Archaeologists believe they have uncovered “significant” evidence of Iron Age temples and residences of early kings of Ulster at Navan Fort, close to Armagh City.
Academics from Northern Irish, Scottish and German institutes say they have found indications of “a vast temple complex and ceremonial centre of prehistoric Europe”, as well as the first evidence of continued medieval activity during the period when Navan Fort was associated with the kingship of Ulster.
The discovery was made adjacent to the Navan Fort visitor centre which is associated with Cúchulainn, the Red Branch Knights and the Ulster Cycle of tales. It is also associated with Conchobar Mac Nessa, King of Ulster, Deirdre of the Sorrows and her warrior lover Naoise.
The research was conducted using a non-invasive survey, led by Dr Patrick Gleeson, senior lecturer in archaeology at the School of Natural and Built Environment at Queen’s University Belfast and his team of colleagues from the University of Aberdeen and the German Archaeological Institute, Frankfurt.
The discovery was made using remote-sensing technology and a geophysical survey, rather than more time-consuming and destructive excavation, Dr Gleeson said. This allowed academics to map the below-ground archaeology by measuring the magnetic signatures and electrical resistance of the soil, he said. The method allowed them to detect the archeology below ground where there is no above-ground trace, he told RTÉ Radio.
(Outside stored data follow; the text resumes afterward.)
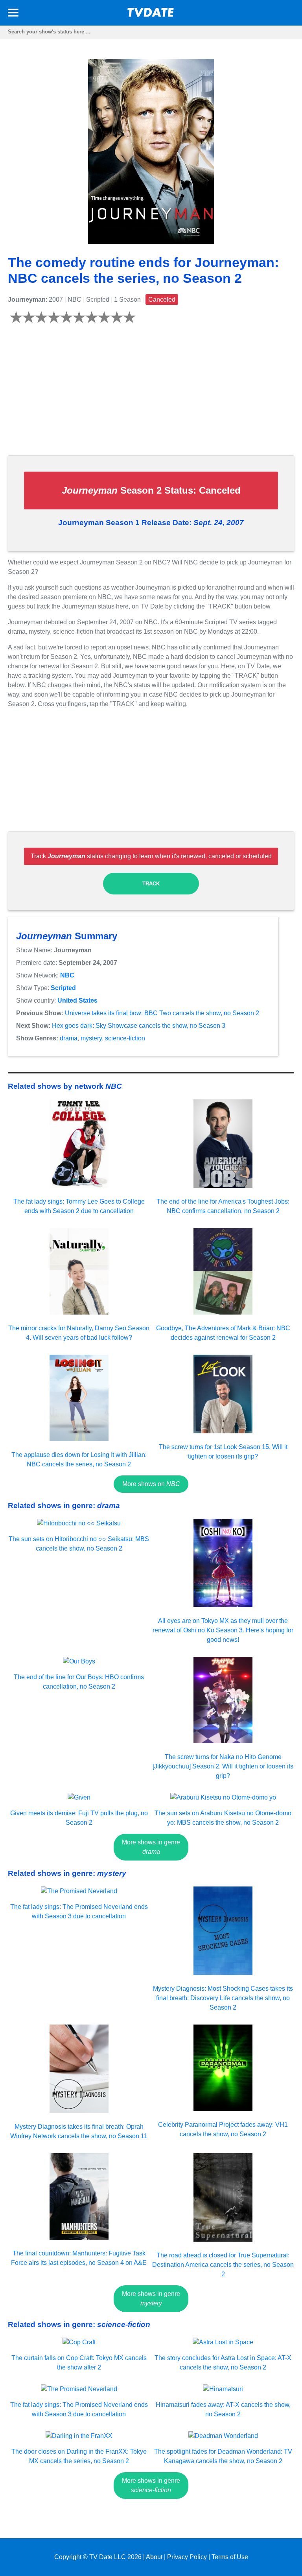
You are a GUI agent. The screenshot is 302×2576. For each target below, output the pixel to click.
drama (68, 1038)
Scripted (63, 988)
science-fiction (125, 1038)
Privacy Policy (187, 2557)
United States (77, 1000)
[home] (151, 14)
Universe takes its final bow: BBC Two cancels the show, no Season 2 (162, 1013)
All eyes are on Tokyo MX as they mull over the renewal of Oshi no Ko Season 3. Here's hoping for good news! (223, 1630)
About (154, 2557)
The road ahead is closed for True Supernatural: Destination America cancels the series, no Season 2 (223, 2264)
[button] (13, 14)
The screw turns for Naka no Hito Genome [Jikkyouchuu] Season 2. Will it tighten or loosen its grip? (223, 1766)
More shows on (151, 1484)
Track (151, 884)
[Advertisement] (151, 394)
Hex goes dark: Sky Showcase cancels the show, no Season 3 (138, 1025)
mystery (91, 1038)
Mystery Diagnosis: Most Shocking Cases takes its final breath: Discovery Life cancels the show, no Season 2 (223, 1998)
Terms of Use (230, 2557)
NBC (67, 975)
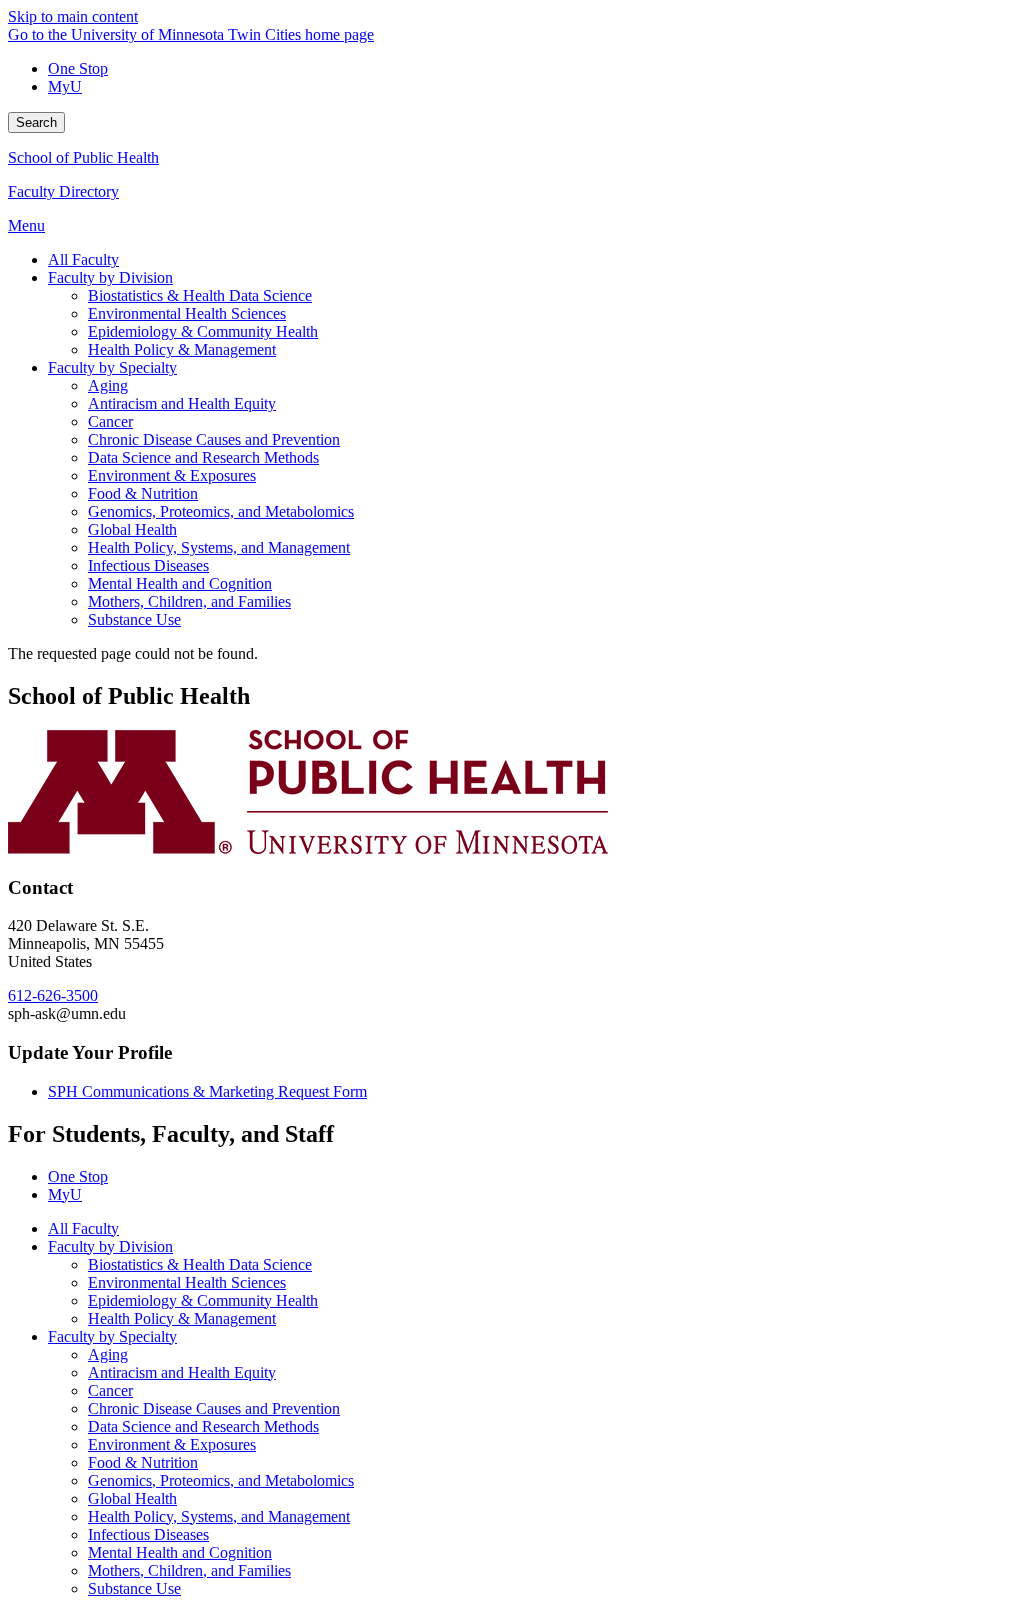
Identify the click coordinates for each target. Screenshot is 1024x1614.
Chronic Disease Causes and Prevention (214, 1408)
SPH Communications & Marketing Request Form (207, 1091)
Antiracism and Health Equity (182, 1372)
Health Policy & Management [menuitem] (182, 349)
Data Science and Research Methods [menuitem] (203, 457)
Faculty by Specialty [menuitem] (112, 367)
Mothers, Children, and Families (189, 1570)
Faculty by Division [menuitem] (110, 277)
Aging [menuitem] (108, 385)
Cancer (110, 1390)
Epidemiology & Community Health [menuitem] (203, 331)
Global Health (132, 1498)
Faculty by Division (110, 1246)
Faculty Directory (63, 191)
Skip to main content (73, 16)
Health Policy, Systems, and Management (219, 1516)
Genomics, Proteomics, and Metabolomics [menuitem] (221, 511)
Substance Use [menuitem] (134, 619)
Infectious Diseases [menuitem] (148, 565)
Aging (108, 1354)
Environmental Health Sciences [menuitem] (187, 313)
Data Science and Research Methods (203, 1426)
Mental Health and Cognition (180, 1552)
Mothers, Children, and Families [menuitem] (189, 601)
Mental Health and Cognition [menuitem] (180, 583)
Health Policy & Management (182, 1318)
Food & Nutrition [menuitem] (143, 493)
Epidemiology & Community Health (203, 1300)
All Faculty (83, 1228)
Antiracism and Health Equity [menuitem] (182, 403)
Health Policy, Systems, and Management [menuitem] (219, 547)
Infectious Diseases (148, 1534)
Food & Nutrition (143, 1462)
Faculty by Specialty (112, 1336)
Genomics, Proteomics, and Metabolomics (221, 1480)
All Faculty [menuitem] (83, 259)
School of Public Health (83, 157)
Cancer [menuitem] (110, 421)
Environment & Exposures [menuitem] (172, 475)
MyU (65, 86)
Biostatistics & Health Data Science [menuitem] (200, 295)
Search (36, 122)
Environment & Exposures (172, 1444)
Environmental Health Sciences (187, 1282)
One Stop (78, 68)
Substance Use (134, 1588)
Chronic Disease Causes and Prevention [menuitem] (214, 439)
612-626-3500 (53, 995)
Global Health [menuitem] (132, 529)
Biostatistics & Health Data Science (200, 1264)
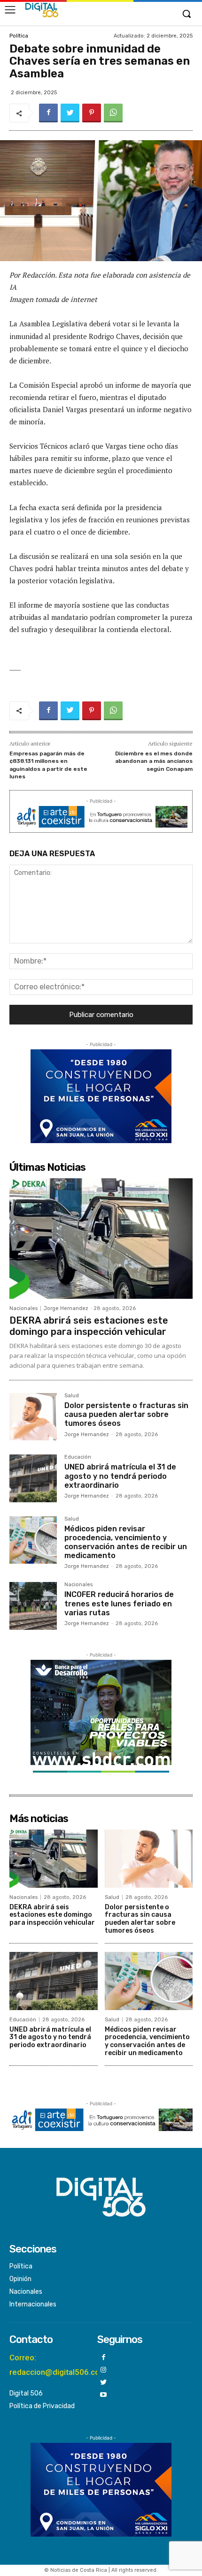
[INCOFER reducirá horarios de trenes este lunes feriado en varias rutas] (33, 1605)
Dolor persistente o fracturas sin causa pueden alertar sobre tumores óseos (126, 1414)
Actual excavation at the site would require significant funding, according to the academics.
Navan Fort, known in Irish as Emain Macha, is viewed as the ancient capital of Ulster and one of Ireland’s royal sites, a group of five ceremonial centres of prehistoric origin, documented in the medieval period as the capitals of the five fifths that divided Ireland.
Dr Gleeson said that “excavation in the 1960s uncovered one of the most spectacular series of buildings of any region of prehistoric Europe, including a series of figure-of-eight buildings of the Early Iron Age and a 40-metre timber-ringed structure constructed circa 95 BC”.
He said: “Our discoveries add significant additional data, hinting that the buildings uncovered in the 1960s were not domestic structures lived in by kings, but a series of massive temples, some of the largest and most complex ritual arena of any region of later prehistoric and pre-Roman northern Europe.”
Dr John O’Keeffe, principal inspector of historic monuments in the North’s Department for Communities, said the department was pleased to facilitate the survey work at Navan Fort. The fort is owned by the department and is one of 190 State care monuments in Northern Ireland managed by the department.
Queen’s academics said the current work has shone new light on the monument, and for years to come will inform further research as they “explore what Navan Fort meant to our forebears and how they used the site”.
After the Covid-19 restrictions ease, the centre is to reopen on July 30th.